被相続人の死亡時の財産に、特別受益分(遺言で指定したもの、および被相続人が生前に行った贈与)を加算して相続財産総額を計算します。それに各相続人の法定相続分をかけて、各相続人の取り分が決まることになります(これを「一応の相続分」といいます)。
 
生前贈与を多くもらった相続人は、その生前贈与を引いた取り分(「分割時の相続分」といいます)は、法定相続分よりかなり小さくなります。
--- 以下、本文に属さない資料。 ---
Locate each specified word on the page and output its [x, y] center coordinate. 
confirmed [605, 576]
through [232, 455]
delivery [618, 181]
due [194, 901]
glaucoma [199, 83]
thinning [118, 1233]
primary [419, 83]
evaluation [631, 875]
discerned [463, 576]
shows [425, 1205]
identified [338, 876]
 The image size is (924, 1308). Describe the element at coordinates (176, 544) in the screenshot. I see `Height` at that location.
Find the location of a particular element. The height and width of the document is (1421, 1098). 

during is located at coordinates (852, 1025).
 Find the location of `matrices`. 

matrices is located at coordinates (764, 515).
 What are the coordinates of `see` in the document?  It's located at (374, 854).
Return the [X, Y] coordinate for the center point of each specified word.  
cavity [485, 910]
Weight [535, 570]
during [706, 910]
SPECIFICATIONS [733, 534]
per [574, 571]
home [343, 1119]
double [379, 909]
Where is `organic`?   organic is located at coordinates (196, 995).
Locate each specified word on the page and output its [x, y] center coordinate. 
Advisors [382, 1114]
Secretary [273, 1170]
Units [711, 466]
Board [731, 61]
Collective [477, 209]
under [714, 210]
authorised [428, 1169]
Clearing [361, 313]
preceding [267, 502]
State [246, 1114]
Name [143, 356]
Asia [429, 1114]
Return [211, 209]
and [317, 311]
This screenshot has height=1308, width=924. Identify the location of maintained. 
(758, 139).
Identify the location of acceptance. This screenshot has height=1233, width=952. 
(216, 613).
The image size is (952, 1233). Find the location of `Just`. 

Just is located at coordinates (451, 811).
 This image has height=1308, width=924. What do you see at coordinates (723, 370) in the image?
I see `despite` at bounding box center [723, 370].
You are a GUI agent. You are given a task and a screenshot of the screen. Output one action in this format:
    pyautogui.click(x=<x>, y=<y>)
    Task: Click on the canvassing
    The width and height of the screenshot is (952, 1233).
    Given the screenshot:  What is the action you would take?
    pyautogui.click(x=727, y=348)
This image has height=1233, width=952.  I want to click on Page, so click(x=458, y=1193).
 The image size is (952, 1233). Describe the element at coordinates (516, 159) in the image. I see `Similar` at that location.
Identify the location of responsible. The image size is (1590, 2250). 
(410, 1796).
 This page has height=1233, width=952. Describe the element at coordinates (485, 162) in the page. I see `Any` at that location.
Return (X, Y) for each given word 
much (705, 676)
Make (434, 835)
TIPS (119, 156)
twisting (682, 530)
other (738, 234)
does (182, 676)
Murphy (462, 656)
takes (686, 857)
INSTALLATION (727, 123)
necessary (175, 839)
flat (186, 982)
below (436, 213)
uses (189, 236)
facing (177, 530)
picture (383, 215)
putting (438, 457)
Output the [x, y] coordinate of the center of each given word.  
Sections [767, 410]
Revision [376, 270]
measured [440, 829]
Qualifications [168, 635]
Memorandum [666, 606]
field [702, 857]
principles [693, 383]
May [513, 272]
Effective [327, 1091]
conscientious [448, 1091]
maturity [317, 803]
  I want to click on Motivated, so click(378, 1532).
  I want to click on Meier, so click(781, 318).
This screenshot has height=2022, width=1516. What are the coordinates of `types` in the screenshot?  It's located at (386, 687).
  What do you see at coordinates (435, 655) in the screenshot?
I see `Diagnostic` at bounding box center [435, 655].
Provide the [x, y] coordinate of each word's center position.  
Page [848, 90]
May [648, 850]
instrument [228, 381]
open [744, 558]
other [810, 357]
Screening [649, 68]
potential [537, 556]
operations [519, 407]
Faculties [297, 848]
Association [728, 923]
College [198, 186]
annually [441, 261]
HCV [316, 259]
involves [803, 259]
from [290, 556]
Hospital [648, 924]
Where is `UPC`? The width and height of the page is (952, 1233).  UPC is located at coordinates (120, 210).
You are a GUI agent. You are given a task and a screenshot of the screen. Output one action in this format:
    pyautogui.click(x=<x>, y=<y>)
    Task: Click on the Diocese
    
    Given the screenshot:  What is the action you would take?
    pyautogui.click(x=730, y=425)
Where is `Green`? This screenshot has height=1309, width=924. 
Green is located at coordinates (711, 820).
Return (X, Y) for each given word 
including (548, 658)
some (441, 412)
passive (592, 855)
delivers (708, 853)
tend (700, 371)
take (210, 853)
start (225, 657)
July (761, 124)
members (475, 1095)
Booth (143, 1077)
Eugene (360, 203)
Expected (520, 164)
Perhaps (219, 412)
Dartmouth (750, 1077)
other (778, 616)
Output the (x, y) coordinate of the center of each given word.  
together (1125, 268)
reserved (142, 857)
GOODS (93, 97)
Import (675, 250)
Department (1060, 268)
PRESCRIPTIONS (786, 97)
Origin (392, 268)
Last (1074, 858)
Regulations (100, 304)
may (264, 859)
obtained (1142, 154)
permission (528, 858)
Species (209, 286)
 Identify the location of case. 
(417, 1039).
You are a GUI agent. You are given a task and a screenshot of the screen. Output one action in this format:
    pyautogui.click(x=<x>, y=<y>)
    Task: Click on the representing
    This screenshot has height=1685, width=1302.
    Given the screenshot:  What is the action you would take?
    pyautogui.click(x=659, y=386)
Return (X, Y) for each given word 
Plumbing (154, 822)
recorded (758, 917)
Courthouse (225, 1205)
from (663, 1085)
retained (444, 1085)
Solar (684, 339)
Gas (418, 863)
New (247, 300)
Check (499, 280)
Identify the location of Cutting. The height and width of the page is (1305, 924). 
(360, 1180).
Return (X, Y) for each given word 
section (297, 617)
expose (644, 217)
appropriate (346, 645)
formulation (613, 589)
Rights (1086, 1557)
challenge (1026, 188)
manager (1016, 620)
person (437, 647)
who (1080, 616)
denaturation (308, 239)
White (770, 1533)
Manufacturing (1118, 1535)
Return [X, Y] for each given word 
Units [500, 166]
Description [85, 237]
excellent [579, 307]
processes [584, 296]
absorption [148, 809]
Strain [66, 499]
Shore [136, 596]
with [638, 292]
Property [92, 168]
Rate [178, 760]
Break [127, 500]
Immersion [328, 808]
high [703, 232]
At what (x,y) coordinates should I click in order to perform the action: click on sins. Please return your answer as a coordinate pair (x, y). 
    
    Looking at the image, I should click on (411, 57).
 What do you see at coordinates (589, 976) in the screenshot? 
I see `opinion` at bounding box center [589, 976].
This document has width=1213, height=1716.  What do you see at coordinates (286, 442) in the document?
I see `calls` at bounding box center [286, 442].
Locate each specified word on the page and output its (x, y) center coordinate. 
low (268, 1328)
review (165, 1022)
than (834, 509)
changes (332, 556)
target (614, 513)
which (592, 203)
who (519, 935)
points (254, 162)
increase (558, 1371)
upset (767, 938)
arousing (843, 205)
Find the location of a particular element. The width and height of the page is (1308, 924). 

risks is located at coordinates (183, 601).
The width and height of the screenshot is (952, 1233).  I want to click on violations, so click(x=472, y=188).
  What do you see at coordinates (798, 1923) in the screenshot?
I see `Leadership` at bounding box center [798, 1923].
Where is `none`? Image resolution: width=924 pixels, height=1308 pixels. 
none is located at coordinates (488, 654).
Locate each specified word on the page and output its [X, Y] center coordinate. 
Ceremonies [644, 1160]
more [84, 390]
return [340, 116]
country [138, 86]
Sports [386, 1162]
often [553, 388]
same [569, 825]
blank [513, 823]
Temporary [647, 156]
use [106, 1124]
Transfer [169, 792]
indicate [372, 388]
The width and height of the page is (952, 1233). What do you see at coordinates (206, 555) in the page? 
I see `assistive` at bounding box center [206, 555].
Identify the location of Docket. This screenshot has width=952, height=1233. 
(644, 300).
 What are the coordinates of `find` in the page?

また、被相続人の遺言で相続財産を多くもらった相続人も、その分が法定相続分から引かれることになるので、分割時の相続分は小さくなります。
 
これが特別受益に関する分割時の相続分の計算の仕組みです。
 

具体的な例に基づいて各相続人の相続金額を計算

前述した相続財産(1)〜(3)と、以下の被相続人・相続人の事例を使って、相続財産の総額と分割時の相続分がいくらになるか計算してみましょう。
 

●被相続人(A)
●相続人:配偶者(B)、長男(C)

 

Aの相続財産

●相続開始時=Aの死亡時の相続財産額(Aより遺贈された財産を除く)
(1):3億4000万円
 
(2)は以下のとおり
●Aより遺贈された財産
(2-1):Bあてに宅地3200万円、現金350万円
●Aが生前相続人に贈与した財産(2-2):
B 現金1000万円、株式350万円
C 別荘1100万円

※いずれも相続開始時の価額

 

Aの相続財産総額(3)

(1)の相続開始時の相続財産(除く遺贈された財産)に、(2)の特別受益分を加えた金額となります。
 
●3億4000万円(1)
●3550万円(2-1)
●2450万円(2-2)

 
相続財産総額4億円 
 
各相続人の法定相続分と特別受益分を除いた分割時の相続分は、以下となります。
 

B:

法定相続分 4億円×1/2=2億円
分割時の相続分 2億円−3550万円−1000万円−350万円=1億5100万円

 

C:

法定相続分 4億円×1/2=2億円
分割時の相続分 2億円−1100万円=1億8900万円

 

まとめ

これまでに説明してきたことをまとめると、以下のとおりとなります。
 

●法定相続分を決めるベースとなる相続財産の額には、相続開始時の相続財産の額だけでなく特別受益分も加える必要がある。
 
●生前贈与に関しては時効がないので、原則として相続人が被相続人から受けた贈与が全て対象になる(ただし、遺留分が関与する場合は時効は10年となる)。
 
●特別受益分が大きい相続人は、相続財産分割時に受け取る額=分割時の相続分が小さくなる。上記の計算例でいうと、配偶者(B)と長男(C)の法定相続分は同じ2億円となるが、分割時の相続分は配偶者が1億5100万円、長男が1億8900万円となり、特別受益分が大きい配偶者の分割時の相続分は小さくなる。